On Wed, Apr 29, 2015 at 07:12:37PM +1000, Alexey Kardashevskiy wrote:
> On 04/29/2015 02:39 PM, David Gibson wrote:
> >On Sat, Apr 25, 2015 at 10:14:44PM +1000, Alexey Kardashevskiy wrote:
> >>This is a part of moving TCE table allocation into an iommu_ops
> >>callback to support multiple IOMMU groups per one VFIO container.
> >>
> >>This moves a table creation window to the file with common powernv-pci
> >>helpers as it does not do anything IODA2-specific.
> >>
> >>This adds pnv_pci_free_table() helper to release the actual TCE table.
> >>
> >>This enforces window size to be a power of two.
> >>
> >>This should cause no behavioural change.
> >>
> >>Signed-off-by: Alexey Kardashevskiy <aik@xxxxxxxxx>
> >>Reviewed-by: David Gibson <david@xxxxxxxxxxxxxxxxxxxxx>
> >>---
> >>Changes:
> >>v9:
> >>* moved helpers to the common powernv pci.c file from pci-ioda.c
> >>* moved bits from pnv_pci_create_table() to pnv_alloc_tce_table_pages()
> >>---
> >> arch/powerpc/platforms/powernv/pci-ioda.c | 36 ++++++------------
> >> arch/powerpc/platforms/powernv/pci.c | 61 +++++++++++++++++++++++++++++++
> >> arch/powerpc/platforms/powernv/pci.h | 4 ++
> >> 3 files changed, 76 insertions(+), 25 deletions(-)
> >>
> >>diff --git a/arch/powerpc/platforms/powernv/pci-ioda.c b/arch/powerpc/platforms/powernv/pci-ioda.c
> >>index a80be34..b9b3773 100644
> >>--- a/arch/powerpc/platforms/powernv/pci-ioda.c
> >>+++ b/arch/powerpc/platforms/powernv/pci-ioda.c
> >>@@ -1307,8 +1307,7 @@ static void pnv_pci_ioda2_release_dma_pe(struct pci_dev *dev, struct pnv_ioda_pe
> >> if (rc)
> >> pe_warn(pe, "OPAL error %ld release DMA window\n", rc);
> >>
> >>- iommu_reset_table(tbl, of_node_full_name(dev->dev.of_node));
> >>- free_pages(addr, get_order(TCE32_TABLE_SIZE));
> >>+ pnv_pci_free_table(tbl);
> >> }
> >>
> >> static void pnv_ioda_release_vf_PE(struct pci_dev *pdev, u16 num_vfs)
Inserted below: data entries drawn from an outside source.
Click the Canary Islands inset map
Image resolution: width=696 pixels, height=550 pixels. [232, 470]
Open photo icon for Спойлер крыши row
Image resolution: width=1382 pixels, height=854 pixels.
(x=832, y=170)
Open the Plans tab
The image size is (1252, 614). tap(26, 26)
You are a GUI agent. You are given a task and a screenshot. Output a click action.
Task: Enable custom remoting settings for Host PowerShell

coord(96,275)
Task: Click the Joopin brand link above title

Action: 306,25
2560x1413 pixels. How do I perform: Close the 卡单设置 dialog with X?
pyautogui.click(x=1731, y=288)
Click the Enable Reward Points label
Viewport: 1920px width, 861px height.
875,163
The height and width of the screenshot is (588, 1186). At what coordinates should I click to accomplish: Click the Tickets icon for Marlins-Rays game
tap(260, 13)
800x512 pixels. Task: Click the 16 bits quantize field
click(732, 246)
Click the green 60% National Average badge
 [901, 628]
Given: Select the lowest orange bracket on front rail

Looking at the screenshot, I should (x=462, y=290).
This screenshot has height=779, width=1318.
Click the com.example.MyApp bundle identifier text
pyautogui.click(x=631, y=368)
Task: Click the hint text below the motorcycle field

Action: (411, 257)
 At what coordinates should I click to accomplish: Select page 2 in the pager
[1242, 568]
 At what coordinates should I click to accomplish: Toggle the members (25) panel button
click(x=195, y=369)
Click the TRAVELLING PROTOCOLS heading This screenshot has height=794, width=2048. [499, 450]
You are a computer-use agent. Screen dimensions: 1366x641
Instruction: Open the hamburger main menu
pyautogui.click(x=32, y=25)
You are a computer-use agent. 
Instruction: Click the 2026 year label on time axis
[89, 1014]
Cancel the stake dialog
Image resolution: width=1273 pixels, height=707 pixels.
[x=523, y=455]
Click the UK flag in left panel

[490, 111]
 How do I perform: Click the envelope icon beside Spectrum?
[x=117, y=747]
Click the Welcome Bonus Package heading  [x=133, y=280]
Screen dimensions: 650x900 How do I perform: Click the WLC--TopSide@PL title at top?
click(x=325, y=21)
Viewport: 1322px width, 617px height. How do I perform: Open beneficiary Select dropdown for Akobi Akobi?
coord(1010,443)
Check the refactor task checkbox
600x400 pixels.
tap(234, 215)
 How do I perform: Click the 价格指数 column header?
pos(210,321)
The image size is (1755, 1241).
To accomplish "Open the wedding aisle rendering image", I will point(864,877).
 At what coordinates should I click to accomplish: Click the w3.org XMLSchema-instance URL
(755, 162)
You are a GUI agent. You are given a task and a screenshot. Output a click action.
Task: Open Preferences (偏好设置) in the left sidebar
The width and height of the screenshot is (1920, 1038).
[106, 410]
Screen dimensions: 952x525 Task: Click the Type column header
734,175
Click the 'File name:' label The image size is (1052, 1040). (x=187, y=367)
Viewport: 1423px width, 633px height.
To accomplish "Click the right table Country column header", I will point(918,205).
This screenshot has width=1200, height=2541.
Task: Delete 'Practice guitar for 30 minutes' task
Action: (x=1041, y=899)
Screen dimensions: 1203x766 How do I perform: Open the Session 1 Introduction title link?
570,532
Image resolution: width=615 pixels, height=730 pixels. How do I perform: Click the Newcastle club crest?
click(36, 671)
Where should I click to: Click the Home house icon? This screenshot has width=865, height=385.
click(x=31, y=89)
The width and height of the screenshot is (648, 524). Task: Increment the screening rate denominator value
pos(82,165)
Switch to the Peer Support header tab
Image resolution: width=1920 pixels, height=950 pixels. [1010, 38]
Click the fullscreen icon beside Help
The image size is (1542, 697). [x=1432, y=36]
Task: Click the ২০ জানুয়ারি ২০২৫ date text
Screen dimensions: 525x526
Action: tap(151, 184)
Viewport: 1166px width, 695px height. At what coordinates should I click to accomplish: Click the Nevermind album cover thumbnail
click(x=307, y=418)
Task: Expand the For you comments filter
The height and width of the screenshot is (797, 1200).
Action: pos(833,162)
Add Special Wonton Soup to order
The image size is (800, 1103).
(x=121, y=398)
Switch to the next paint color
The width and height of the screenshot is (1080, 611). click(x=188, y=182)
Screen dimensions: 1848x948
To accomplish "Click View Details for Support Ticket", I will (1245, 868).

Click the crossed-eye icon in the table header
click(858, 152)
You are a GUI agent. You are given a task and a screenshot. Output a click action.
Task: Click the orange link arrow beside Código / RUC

> >>@@ -2039,10 +2038,7 @@ static struct iommu_table_group_ops pnv_pci_ioda2_ops = {
> >> static void pnv_pci_ioda2_setup_dma_pe(struct pnv_phb *phb,
> >> struct pnv_ioda_pe *pe)
> >> {
> >>- struct page *tce_mem = NULL;
> >>- void *addr;
> >> struct iommu_table *tbl = &pe->table_group.tables[0];
> >>- unsigned int tce_table_size, end;
> >> int64_t rc;
> >>
> >> /* We shouldn't already have a 32-bit DMA associated */
> >>@@ -2053,29 +2049,20 @@ static void pnv_pci_ioda2_setup_dma_pe(struct pnv_phb *phb,
> >>
> >> /* The PE will reserve all possible 32-bits space */
> >> pe->tce32_seg = 0;
> >>- end = (1 << ilog2(phb->ioda.m32_pci_base));
> >>- tce_table_size = (end / 0x1000) * 8;
> >> pe_info(pe, "Setting up 32-bit TCE table at 0..%08x\n",
> >>- end);
> >>+ phb->ioda.m32_pci_base);
> >>
> >>- /* Allocate TCE table */
> >>- tce_mem = alloc_pages_node(phb->hose->node, GFP_KERNEL,
> >>- get_order(tce_table_size));
> >>- if (!tce_mem) {
> >>- pe_err(pe, "Failed to allocate a 32-bit TCE memory\n");
> >>- goto fail;
> >>+ rc = pnv_pci_create_table(&pe->table_group, pe->phb->hose->node,
> >>+ 0, IOMMU_PAGE_SHIFT_4K, phb->ioda.m32_pci_base, tbl);
> >>+ if (rc) {
> >>+ pe_err(pe, "Failed to create 32-bit TCE table, err %ld", rc);
> >>+ return;
> >> }
> >>- addr = page_address(tce_mem);
> >>- memset(addr, 0, tce_table_size);
> >>-
> >>- /* Setup iommu */
> >>- tbl->it_table_group = &pe->table_group;
> >>-
> >>- /* Setup linux iommu table */
> >>- pnv_pci_setup_iommu_table(tbl, addr, tce_table_size, 0,
> >>- IOMMU_PAGE_SHIFT_4K);
> >>
> >> tbl->it_ops = &pnv_ioda2_iommu_ops;
> >>+
> >>+ /* Setup iommu */
> >>+ tbl->it_table_group = &pe->table_group;
> >> iommu_init_table(tbl, phb->hose->node);
> >> #ifdef CONFIG_IOMMU_API
> >> pe->table_group.ops = &pnv_pci_ioda2_ops;
> >>@@ -2121,8 +2108,7 @@ static void pnv_pci_ioda2_setup_dma_pe(struct pnv_phb *phb,
> >> fail:
> >> if (pe->tce32_seg >= 0)
> >> pe->tce32_seg = -1;
> >>- if (tce_mem)
> >>- __free_pages(tce_mem, get_order(tce_table_size));
> >>+ pnv_pci_free_table(tbl);
> >> }
> >>
> >> static void pnv_ioda_setup_dma(struct pnv_phb *phb)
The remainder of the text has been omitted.